## About this exercise:
Once the pictures are removed, reproduce what is left of the data below exactly.

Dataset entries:
-- Opening Marker --
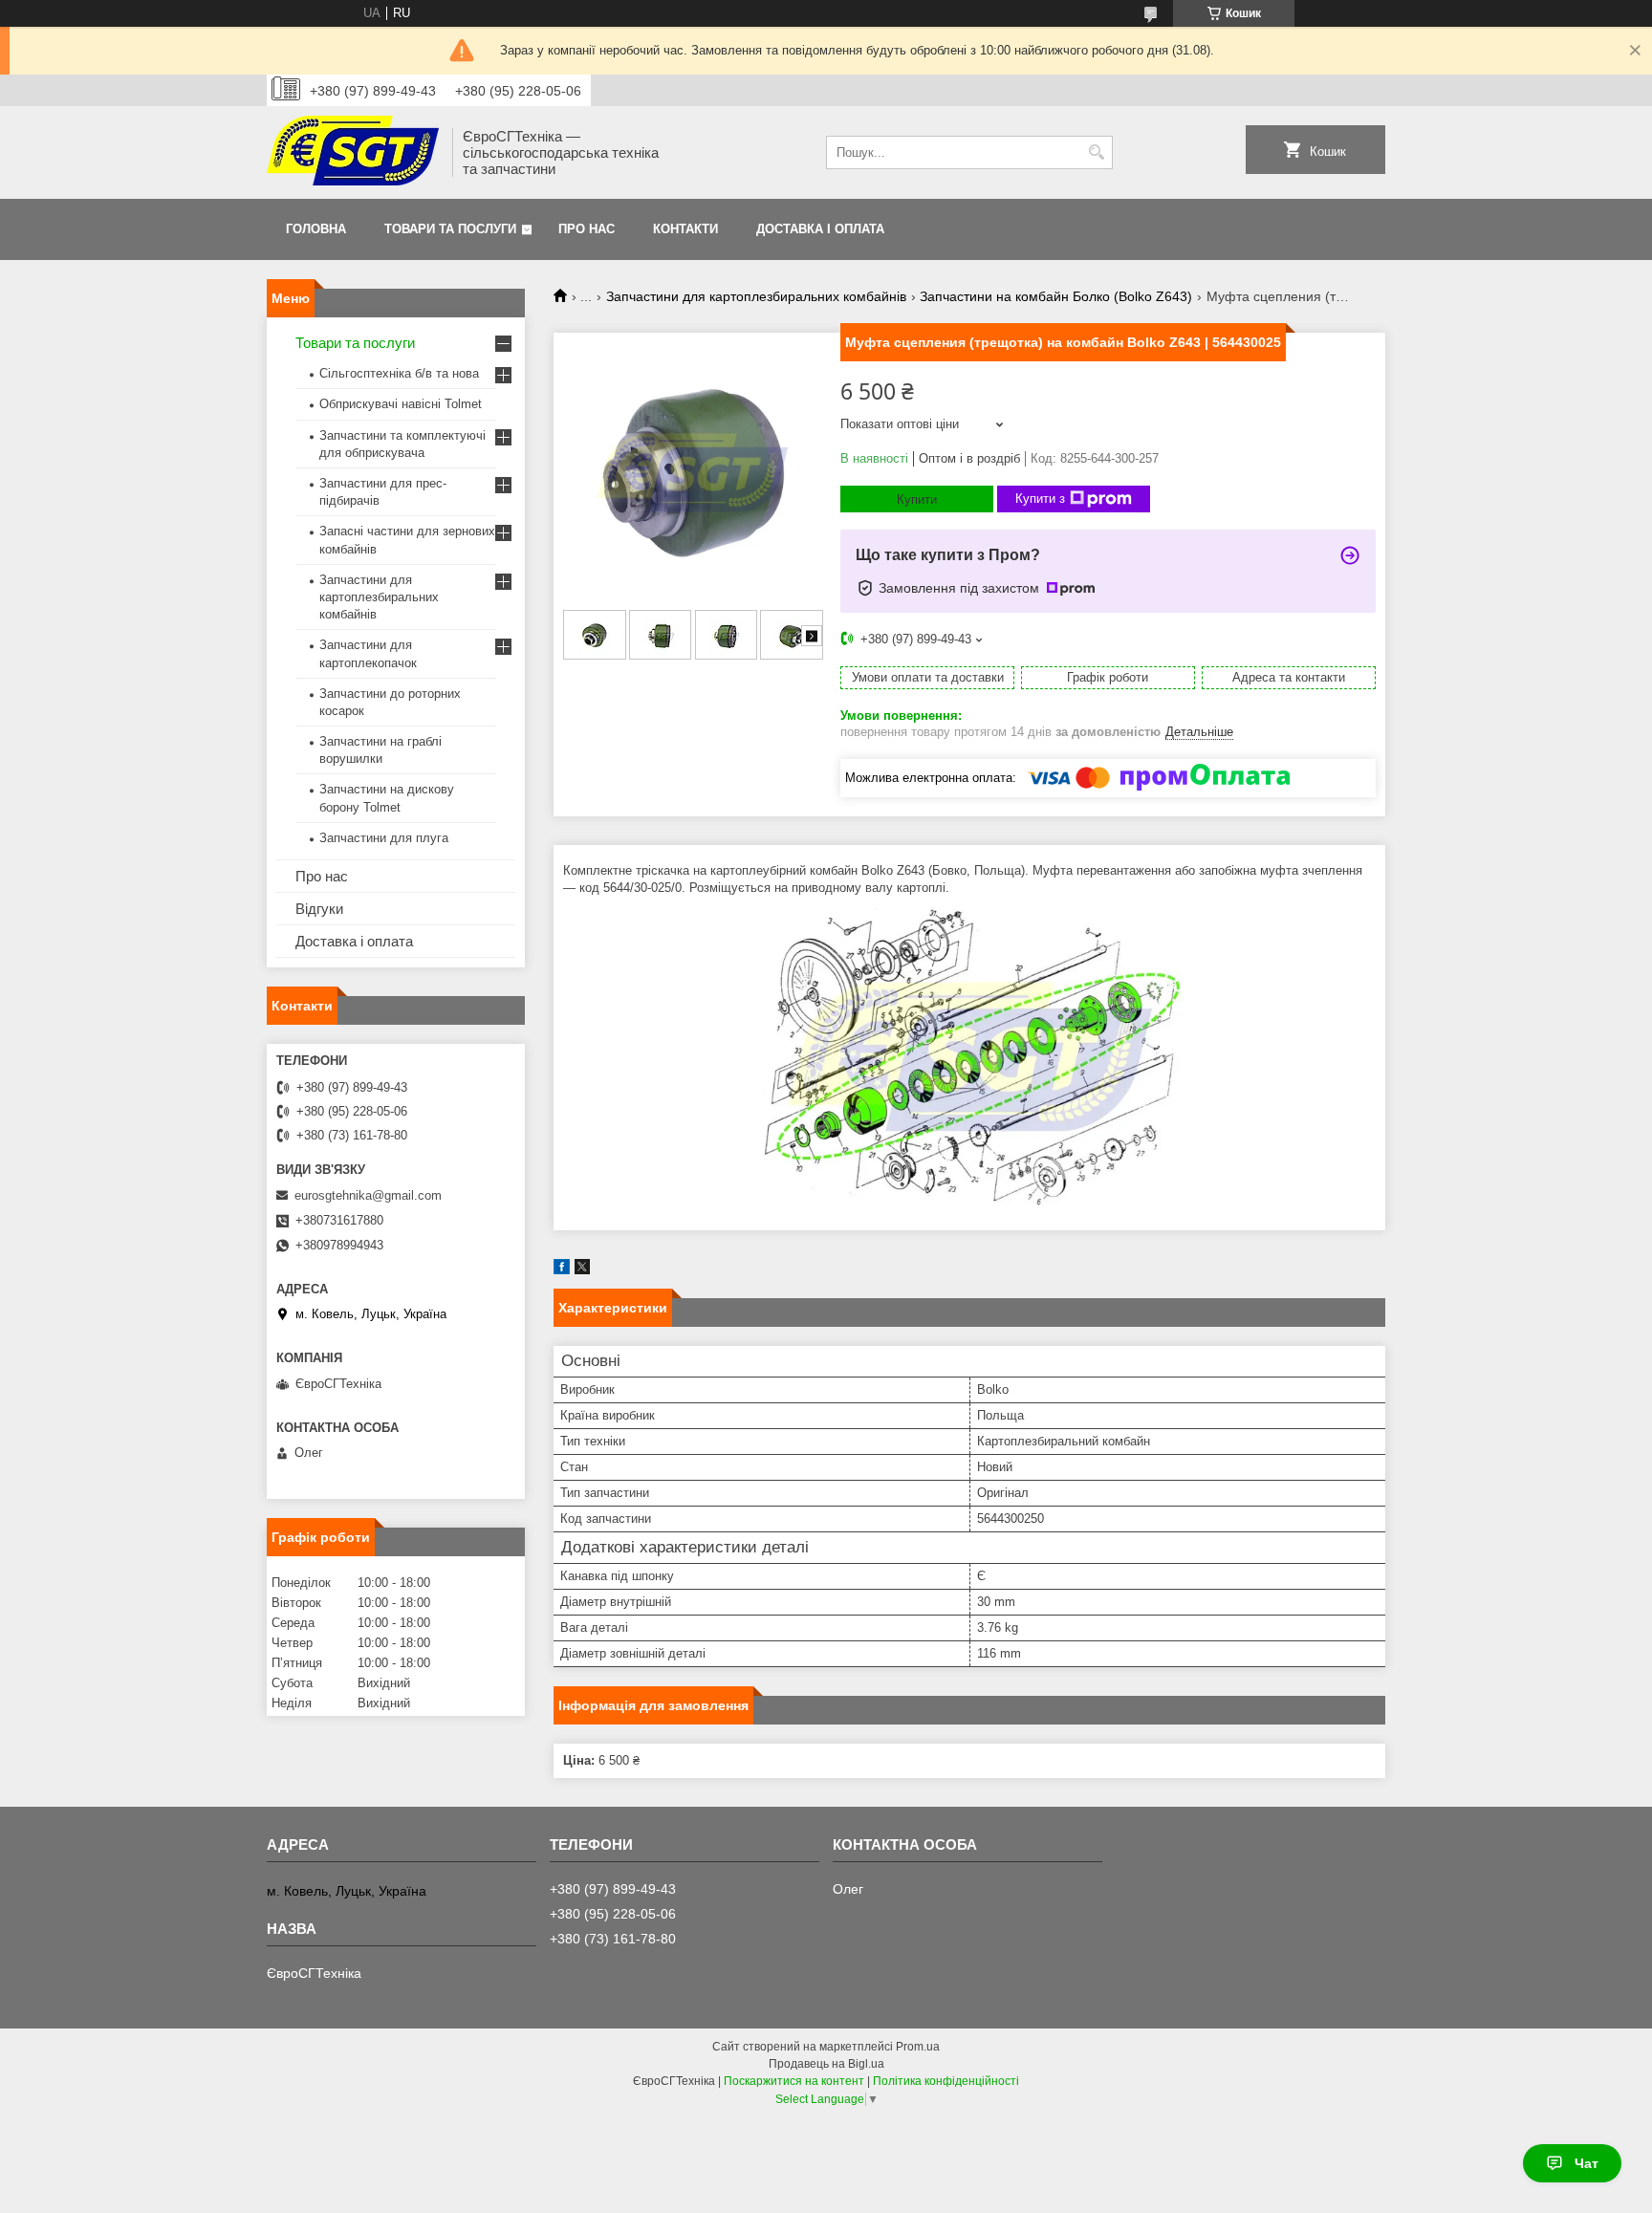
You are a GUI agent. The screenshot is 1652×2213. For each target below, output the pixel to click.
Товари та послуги (450, 229)
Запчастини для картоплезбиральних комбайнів (756, 296)
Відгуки (319, 908)
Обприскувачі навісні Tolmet (400, 404)
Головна (316, 229)
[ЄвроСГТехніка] (353, 152)
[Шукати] (1096, 152)
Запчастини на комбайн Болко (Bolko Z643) (1056, 296)
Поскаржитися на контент (794, 2081)
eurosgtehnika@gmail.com (368, 1195)
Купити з (1040, 498)
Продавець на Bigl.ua (826, 2064)
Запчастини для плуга (383, 838)
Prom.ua (918, 2046)
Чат (1586, 2163)
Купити (917, 499)
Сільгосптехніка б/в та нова (399, 373)
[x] (582, 1270)
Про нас (586, 229)
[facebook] (562, 1270)
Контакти (685, 229)
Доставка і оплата (820, 229)
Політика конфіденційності (946, 2081)
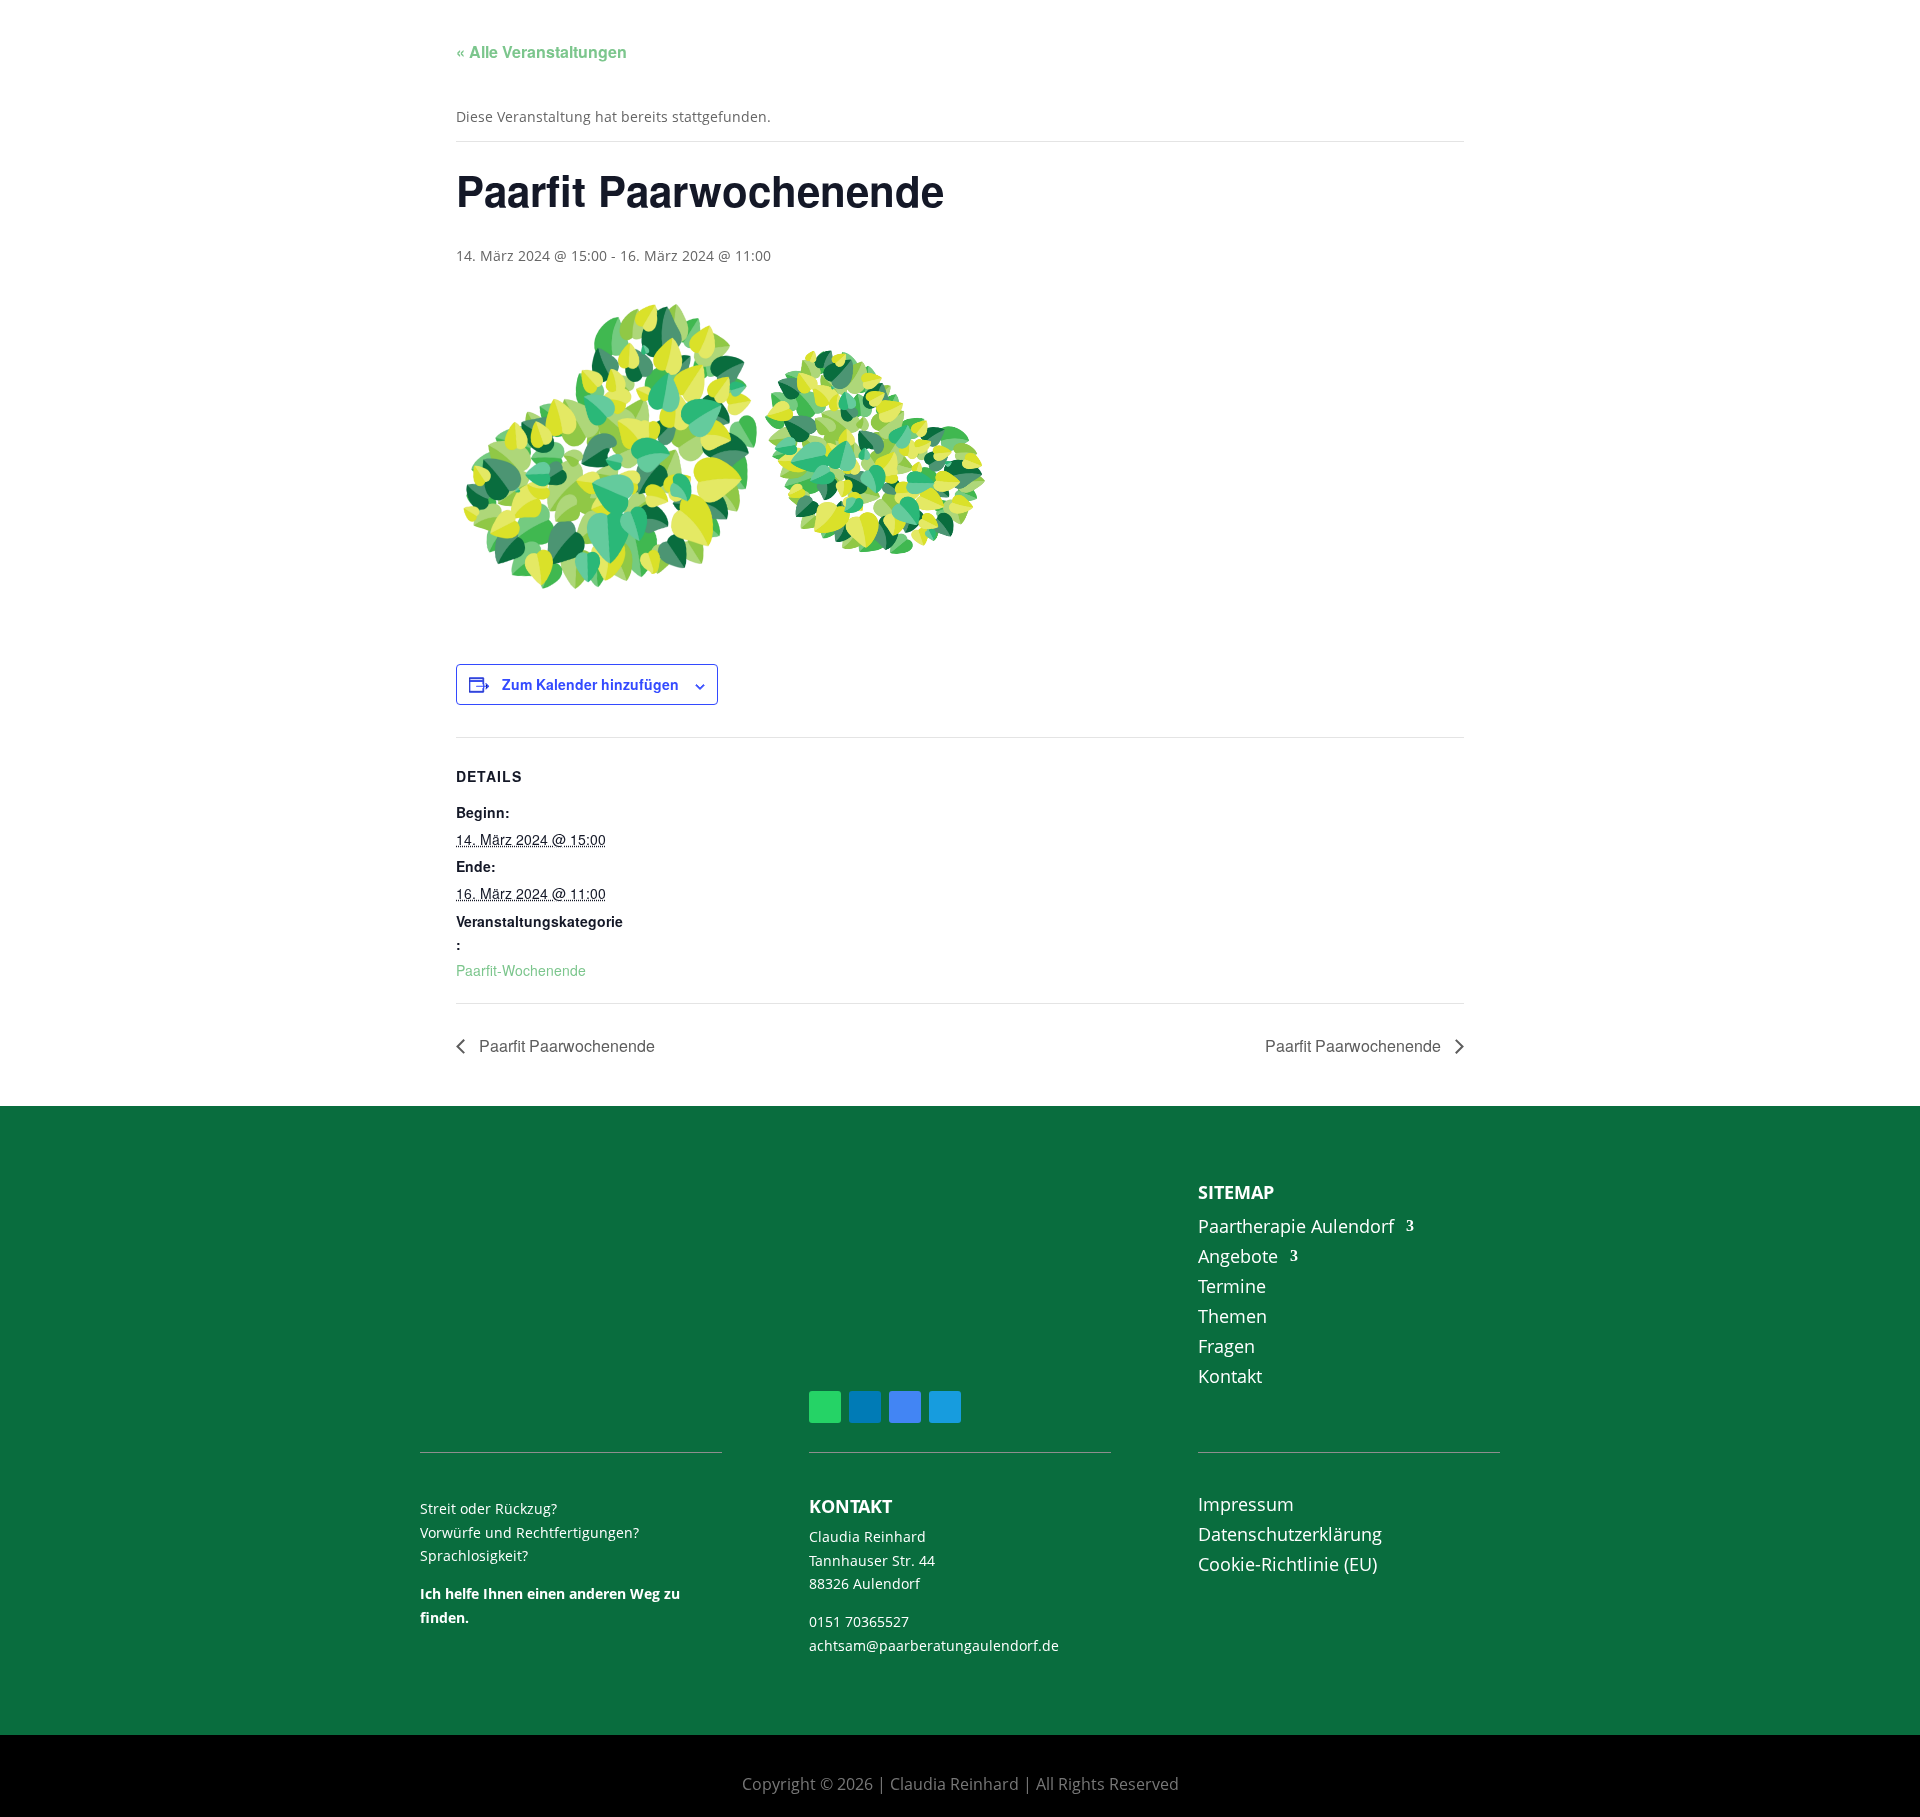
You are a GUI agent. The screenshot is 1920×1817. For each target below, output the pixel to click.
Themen (1232, 1318)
-- Closing Marker --
## Result:
You are a GUI agent. The screenshot is 1652×2213. For each target below, output the pixel to click.
Товари та послуги (450, 229)
Запчастини для картоплезбиральних комбайнів (756, 296)
Відгуки (319, 908)
Обприскувачі навісні Tolmet (400, 404)
Головна (316, 229)
[ЄвроСГТехніка] (353, 152)
[Шукати] (1096, 152)
Запчастини на комбайн Болко (Bolko Z643) (1056, 296)
Поскаржитися на контент (794, 2081)
eurosgtehnika@gmail.com (368, 1195)
Купити з (1040, 498)
Продавець на Bigl.ua (826, 2064)
Запчастини для плуга (383, 838)
Prom.ua (918, 2046)
Чат (1586, 2163)
Купити (917, 499)
Сільгосптехніка б/в та нова (399, 373)
[x] (582, 1270)
Про нас (586, 229)
[facebook] (562, 1270)
Контакти (685, 229)
Доставка і оплата (820, 229)
Політика конфіденційності (946, 2081)
You are a GUI agent. The screenshot is 1920×1817. For each target below, output the pixel to click.
Themen (1232, 1318)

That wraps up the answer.